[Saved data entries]
_ _ _ _ _

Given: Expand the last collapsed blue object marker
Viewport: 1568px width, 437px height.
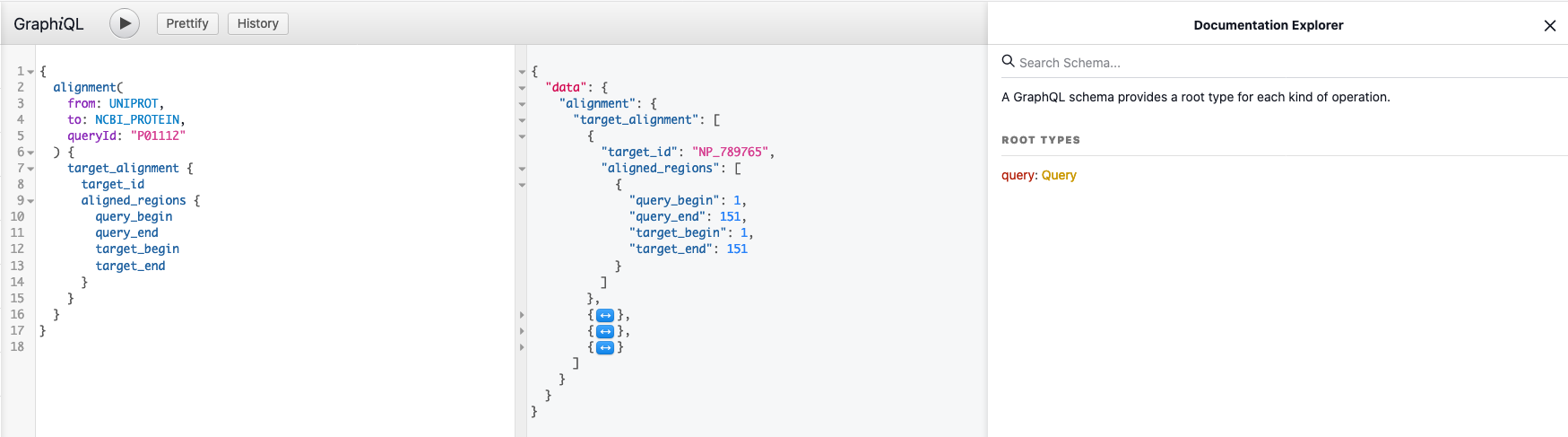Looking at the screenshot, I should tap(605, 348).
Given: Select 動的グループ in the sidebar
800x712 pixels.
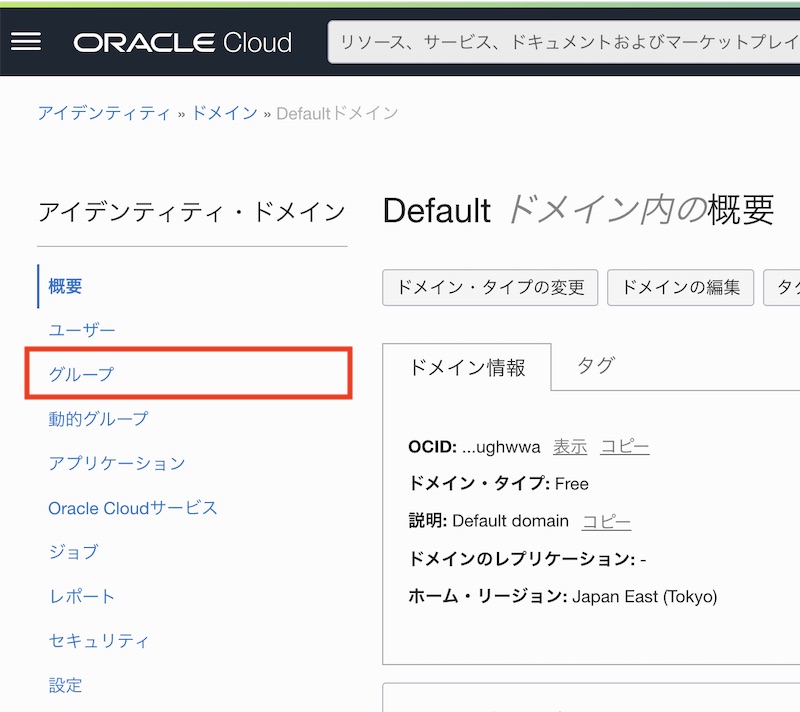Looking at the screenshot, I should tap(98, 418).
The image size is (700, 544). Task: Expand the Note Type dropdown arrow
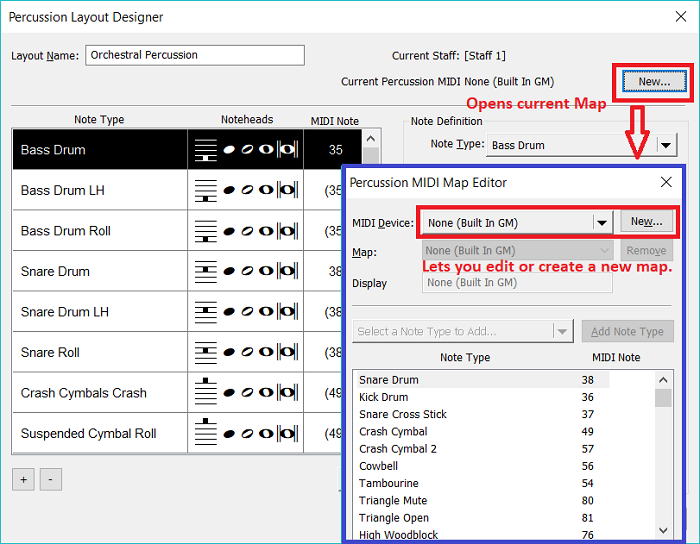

_ _ _ _ _

**EXERCISE DESCRIPTION**
Set down only the lines from the one with "800x712 pixels." through the end of the entries, exactly as they appear, leaving out each picture.

**EXERCISE ANSWER**
800x712 pixels.
Looking at the screenshot, I should tap(98, 418).
The image size is (700, 544). Task: Expand the Note Type dropdown arrow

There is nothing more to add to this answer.